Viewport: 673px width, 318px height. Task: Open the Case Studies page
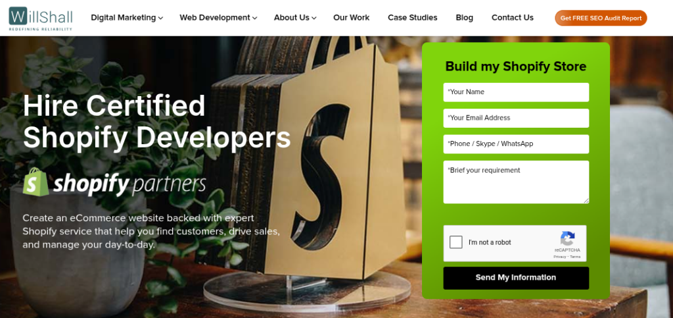pyautogui.click(x=413, y=18)
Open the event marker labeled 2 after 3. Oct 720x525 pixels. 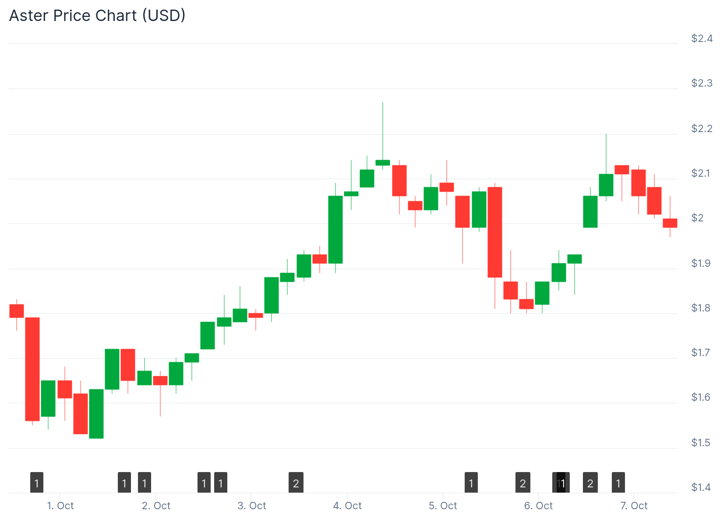[296, 483]
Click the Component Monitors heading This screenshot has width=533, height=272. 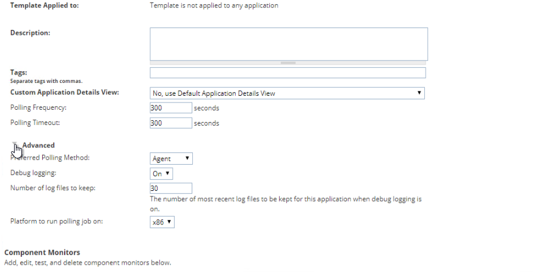[42, 252]
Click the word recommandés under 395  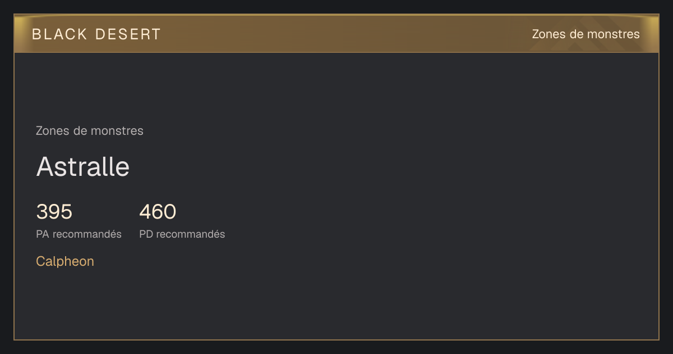coord(87,234)
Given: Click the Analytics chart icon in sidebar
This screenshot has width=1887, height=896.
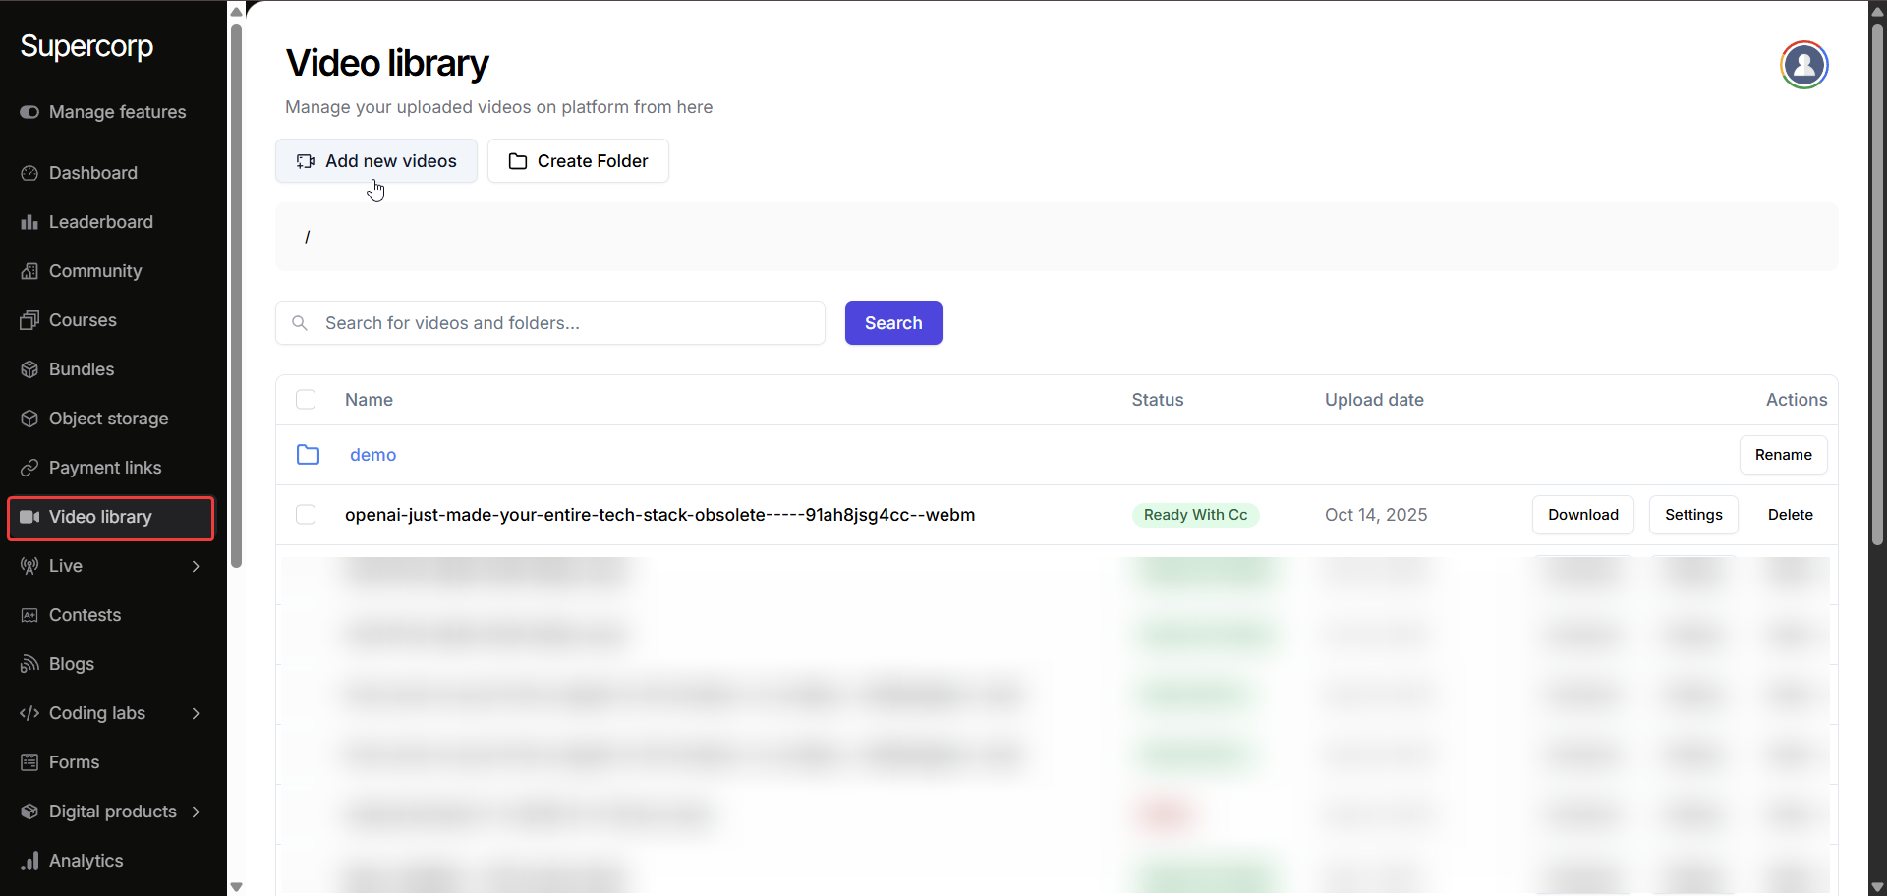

> _ASSIGNED TASK_
Starting with the line that holds "Given: Click the", return each line exactly through the final line of the entries above; pictures are not part of the output.

> _EXERCISE RESULT_
Given: Click the Analytics chart icon in sidebar
This screenshot has width=1887, height=896.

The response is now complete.